Alice Marie Johnson a déclaré que ni elle ni le bureau des grâces ne demanderaient jamais d’argent au titre de « frais de dossier » pour une demande de grâce. Elle a ajouté qu’elle ne garantirait jamais un examen par le président en échange d’une somme d’argent. Les demandeurs de grâce doivent être vigilants et signaler immédiatement aux forces de l’ordre toute demande d’argent ou d’informations sensibles.

Les responsabilités d'Alice Marie Johnson

Alice Marie Johnson est âgée de 71 ans et purgeait une peine à perpétuité pour une infraction non violente liée à la drogue lorsque Donald Trump a commué sa peine en 2018. Il lui a accordé une grâce totale en 2020, après que son gendre, Jared Kushner, et la star de téléréalité Kim Kardashian ont plaidé en sa faveur. Alice Marie Johnson est aujourd’hui militante pour la réforme de la justice pénale.

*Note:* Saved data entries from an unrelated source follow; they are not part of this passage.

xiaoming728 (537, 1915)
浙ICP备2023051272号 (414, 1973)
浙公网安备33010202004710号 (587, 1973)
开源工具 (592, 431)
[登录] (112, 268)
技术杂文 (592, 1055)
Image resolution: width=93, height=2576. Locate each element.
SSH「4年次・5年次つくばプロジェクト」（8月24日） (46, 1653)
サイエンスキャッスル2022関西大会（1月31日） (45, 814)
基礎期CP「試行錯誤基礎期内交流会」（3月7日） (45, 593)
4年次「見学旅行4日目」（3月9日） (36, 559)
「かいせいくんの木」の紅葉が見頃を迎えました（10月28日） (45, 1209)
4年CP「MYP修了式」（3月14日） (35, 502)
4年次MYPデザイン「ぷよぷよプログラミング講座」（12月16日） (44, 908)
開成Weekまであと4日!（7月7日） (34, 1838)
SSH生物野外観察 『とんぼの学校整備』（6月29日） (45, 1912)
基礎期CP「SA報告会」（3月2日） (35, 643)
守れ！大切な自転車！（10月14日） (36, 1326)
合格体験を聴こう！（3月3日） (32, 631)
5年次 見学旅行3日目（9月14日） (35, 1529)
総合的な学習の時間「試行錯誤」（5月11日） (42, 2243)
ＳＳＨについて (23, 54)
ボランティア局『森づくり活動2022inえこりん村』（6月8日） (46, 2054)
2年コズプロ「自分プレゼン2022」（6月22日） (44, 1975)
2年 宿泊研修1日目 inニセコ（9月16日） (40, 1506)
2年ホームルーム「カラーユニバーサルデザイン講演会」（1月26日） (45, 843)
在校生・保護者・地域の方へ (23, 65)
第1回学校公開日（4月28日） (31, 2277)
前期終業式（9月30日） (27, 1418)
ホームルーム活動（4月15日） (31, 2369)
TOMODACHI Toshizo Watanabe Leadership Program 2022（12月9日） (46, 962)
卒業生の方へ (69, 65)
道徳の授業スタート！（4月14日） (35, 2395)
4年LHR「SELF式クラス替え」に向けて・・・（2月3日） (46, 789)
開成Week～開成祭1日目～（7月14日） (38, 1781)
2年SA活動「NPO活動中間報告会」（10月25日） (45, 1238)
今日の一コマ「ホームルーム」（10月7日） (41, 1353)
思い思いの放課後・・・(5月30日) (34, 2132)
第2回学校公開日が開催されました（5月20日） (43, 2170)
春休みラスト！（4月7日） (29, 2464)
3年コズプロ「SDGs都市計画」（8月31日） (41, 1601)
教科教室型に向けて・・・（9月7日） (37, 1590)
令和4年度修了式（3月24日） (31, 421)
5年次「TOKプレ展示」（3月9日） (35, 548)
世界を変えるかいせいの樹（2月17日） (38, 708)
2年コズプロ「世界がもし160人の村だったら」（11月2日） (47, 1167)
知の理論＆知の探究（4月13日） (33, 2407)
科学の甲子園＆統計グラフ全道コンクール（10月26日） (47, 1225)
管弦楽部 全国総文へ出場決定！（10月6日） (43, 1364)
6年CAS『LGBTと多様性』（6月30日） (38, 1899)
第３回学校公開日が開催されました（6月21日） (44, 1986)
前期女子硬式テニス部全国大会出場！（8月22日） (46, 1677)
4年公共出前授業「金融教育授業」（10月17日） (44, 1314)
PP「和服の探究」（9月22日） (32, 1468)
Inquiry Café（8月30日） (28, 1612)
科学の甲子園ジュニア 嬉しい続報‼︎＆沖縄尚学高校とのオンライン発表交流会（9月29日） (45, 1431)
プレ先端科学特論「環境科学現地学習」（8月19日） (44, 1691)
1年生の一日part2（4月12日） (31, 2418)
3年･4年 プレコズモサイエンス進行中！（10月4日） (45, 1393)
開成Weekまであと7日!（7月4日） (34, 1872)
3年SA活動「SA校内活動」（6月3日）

Elle a présenté des dossiers de grâce au président au cours de ses deux mandats, et ses responsabilités professionnelles consistent notamment à identifier des candidats et à recommander des personnes en vue d’une grâce ou d’une commutation de peine. Après sa nomination, elle s’est engagée à collaborer avec la pasteure Paula White-Cain, que Donald Trump a nommée à la tête du Bureau de la foi de la Maison Blanche, ainsi qu’avec le ministre de la Justice, afin de contribuer à l’élaboration des recommandations.

Et maintenant ?

Les autorités américaines doivent prendre des mesures pour lutter contre ces escrocs et protéger les demandeurs de grâce. Alice Marie Johnson a appelé les demandeurs de grâce à être vigilants et à signaler immédiatement aux forces de l’ordre toute demande d’argent ou d’informations sensibles. Il est important de rester prudent et de ne pas verser d’argent à des personnes qui prétendent pouvoir obtenir une grâce présidentielle.

Les conséquences de ces arnaques pour les demandeurs de grâce sont graves et peuvent avoir des impacts importants sur leur vie. Il est essentiel de prendre des mesures pour prévenir ces escrocs et de sensibiliser les demandeurs de grâce aux risques potentiels.